Initially, the Court addressed the established jurisdictional rule that both the trustee and the beneficiary of a deed of trust are ‘necessary parties’ and must be made parties defendant in a mechanic’s lien suit. These parties must be included because they have “a substantial interest in being the given the opportunity to challenge the validity of the mechanic[s’] lien, or otherwise to litigate the elements of the lien.2 In this case, the landowner’s financing included a deed of trust in which several participating banks were described as “lenders” and which further described a “Trust Indenture” for the benefit of certain bondholders with the Glasser & Glasser law firm as trustee.3 The plaintiff in the mechanic’s lien suit joined Glasser as a party defendant but not the many bondholders. The Court rejected the argument that the bondholders were necessary parties to the litigation, holding that in the “present, limited context” of the mechanic’s lien statutes, the interests of the bondholders were adequately protected by their trustee.
The Court then turned to the appellants’ contention that Jack Bays had not filed its memorandum of mechanic’s lien in a timely manner and had improperly included in the amount claimed therein work outside the 150-day limit prescribed by statute. The Virginia statute requires a lien claimant to file its memorandum “not later than 90 days from the last day of the month in which he last performs labor or furnishes material, and in no event later than 90 days from the time such building . . . is completed, or the work thereon otherwise terminated.”4 Appellants argued that Jack Bays’ September 28, 2007 demobilization memorandum to the subcontractors marked the date on which work on the project was “otherwise terminated” under the statute, and therefore its recordation of a lien memo 92 days thereafter was untimely.
The Court noted that it was undisputed that the project was not complete on the date of Jack Bays’ September 28, 2007 memo and, further, that several subcontractors remained and performed contract work on site thereafter. Therefore, the Supreme Court held that the circuit court was not ‘plainly wrong’ in finding that Jack Bays’ 90-day time limit for filing its mechanic’s lien memorandum ran from the last day of September, 2007, not the date of its earlier demobilization memo.

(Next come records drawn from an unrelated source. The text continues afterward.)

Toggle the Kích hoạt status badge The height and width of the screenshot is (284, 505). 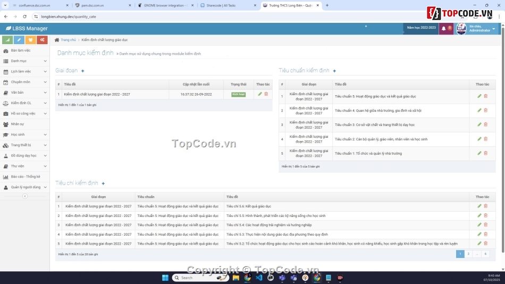pos(238,94)
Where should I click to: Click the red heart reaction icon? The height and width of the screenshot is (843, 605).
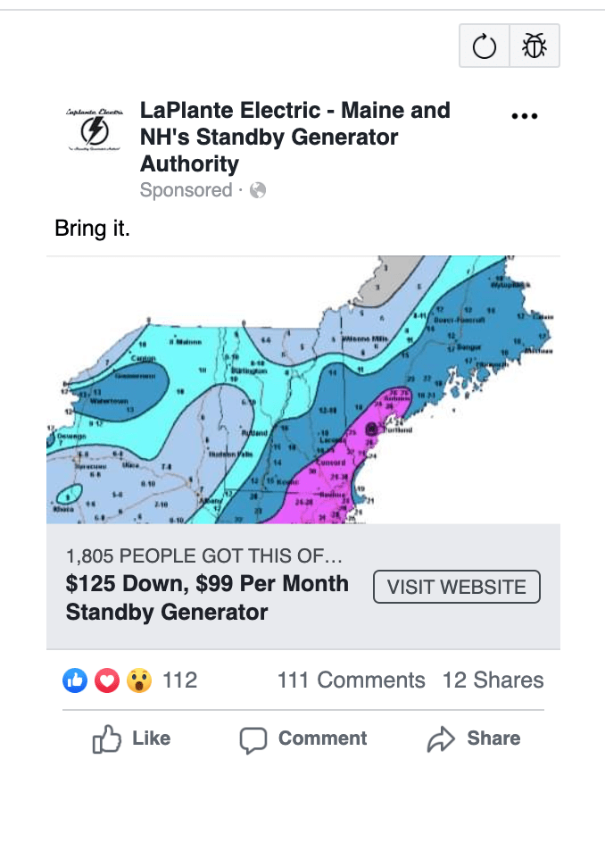107,680
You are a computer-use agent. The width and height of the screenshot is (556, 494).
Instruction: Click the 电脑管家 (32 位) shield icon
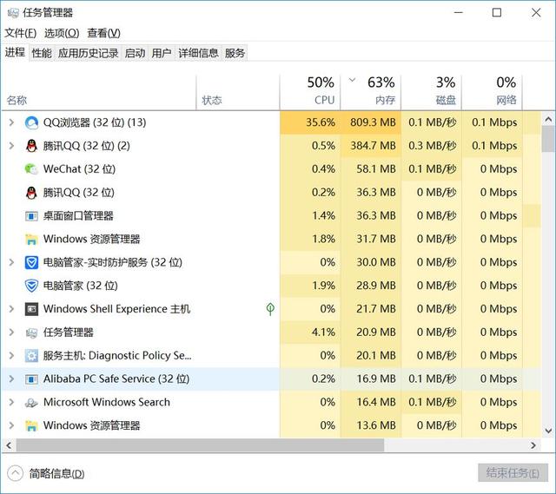point(31,286)
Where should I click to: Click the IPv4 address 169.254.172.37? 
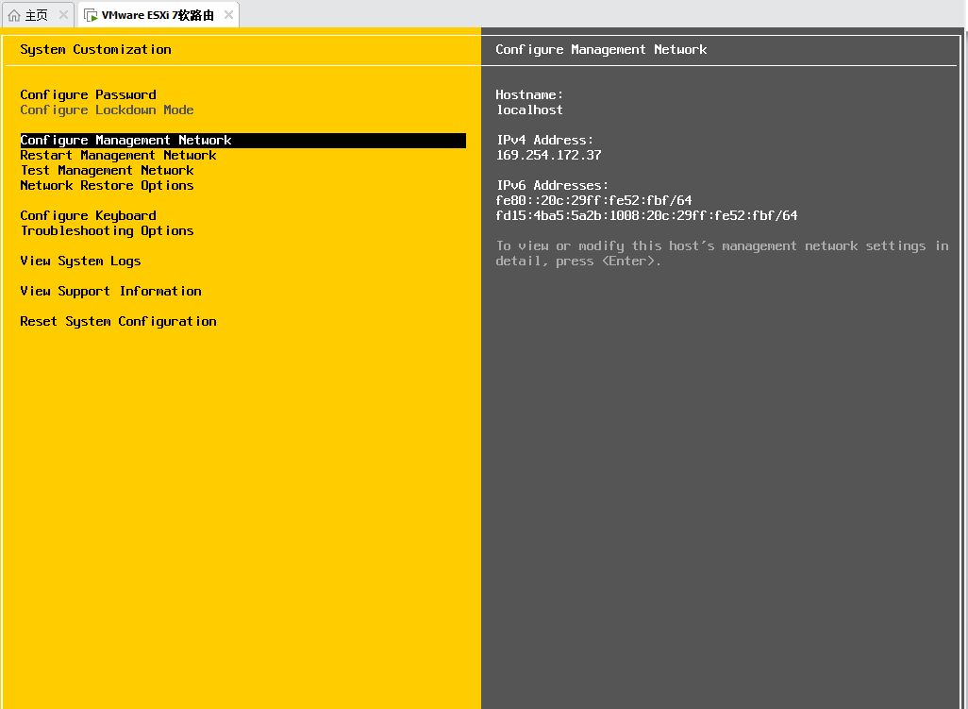click(549, 155)
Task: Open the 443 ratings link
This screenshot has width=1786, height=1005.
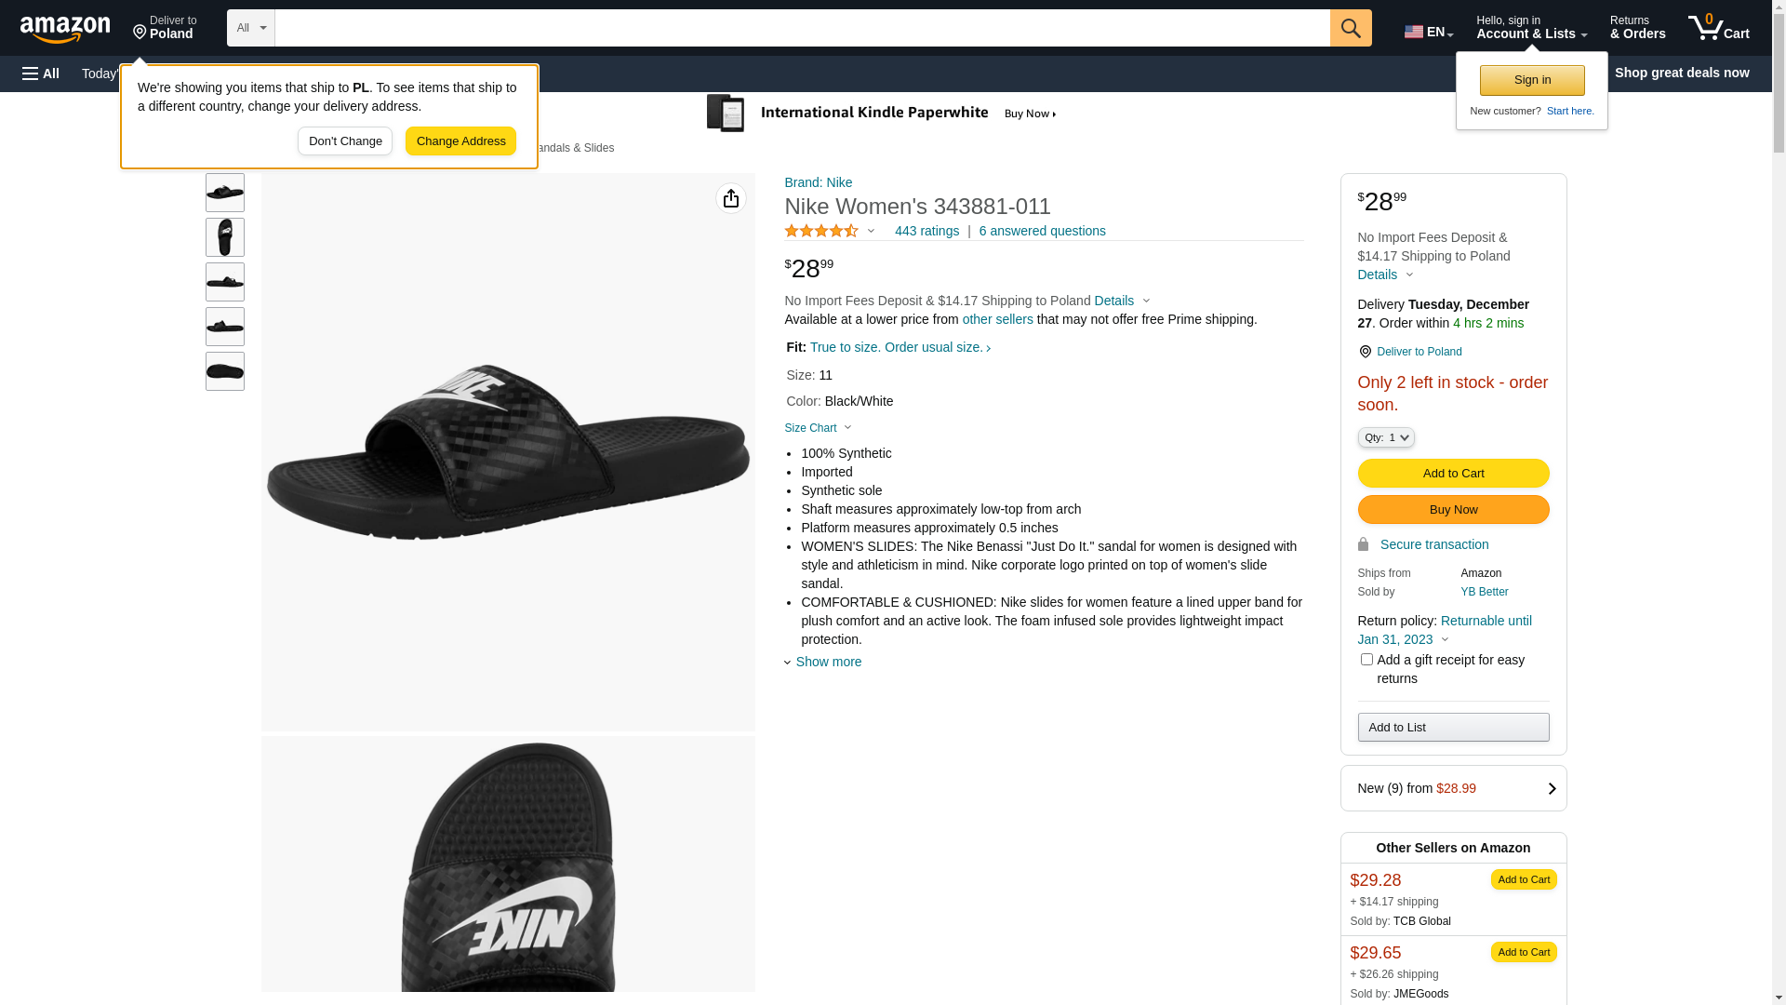Action: (926, 231)
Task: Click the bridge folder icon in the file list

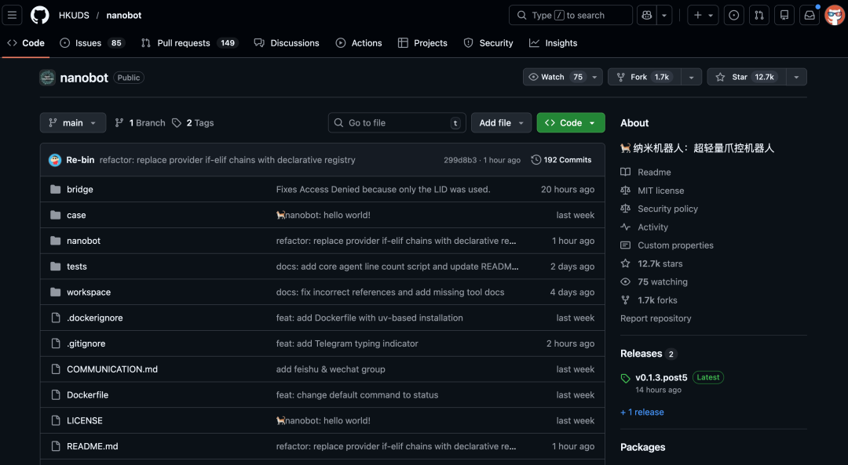Action: coord(55,189)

Under the Virginia statute, a lien claimant is prohibited from including “sums due for labor or materials furnished more than 150 days prior to the last day on which labor was performed or material furnished to the job preceding the filing of [the mechanic’s lien memorandum].”5 In the first instance, this determination is a “factual inquiry” for the finder of fact, and the trial court held that although the date of Jack Bays’ memo did not mark the running of the 90 days for filing its mechanic’s lien memo, that date did fix the 150-day ‘look back’ period for inclusion of sums due.6 Again, the Court held that it was the appellants’ burden to show that this decision was “plainly wrong or without evidence to support it.” In addition to the trial testimony of its site superintendent, Jack Bays’ introduction of detailed invoices and an expert witness in construction accounting carried the day in the trial court. Although the factual inquiry was complicated by issues involving a stipulated sum contract agreement in contrast to a cost-plus contract, the Court upheld Jack Bays’ contention that its mechanic’s claim included no amounts for work prior to the 150-day period.
Next, the Court rejected a failure to mitigate damages argument, observing that “when it became apparent that additional funding would not be obtained, Jack Bays acted promptly and decisively.”
Although it affirmed all other findings by the trial court, the Supreme Court reversed the trial court’s order directing the landowner’s entire 22-acre tract be sold to satisfy “all of the liens.” The applicable Virginia statute ultimately enforces a mechanic’s lien by sale of the building on which work is done “and so much land therewith as shall be necessary for the convenient use and enjoyment thereof.”7 The Court noted not all liens at issue were mechanic’s liens and viewed the record as void of any evidence on whether the sale of the entire property was proper.
In summary, the Jack Bays decision is a good refresher on the procedures and proof required to prevail in a suit to enforce a mechanic’s lien and another reminder that counsel should advise a construction client to thoroughly document project work and communications with all parties in the project.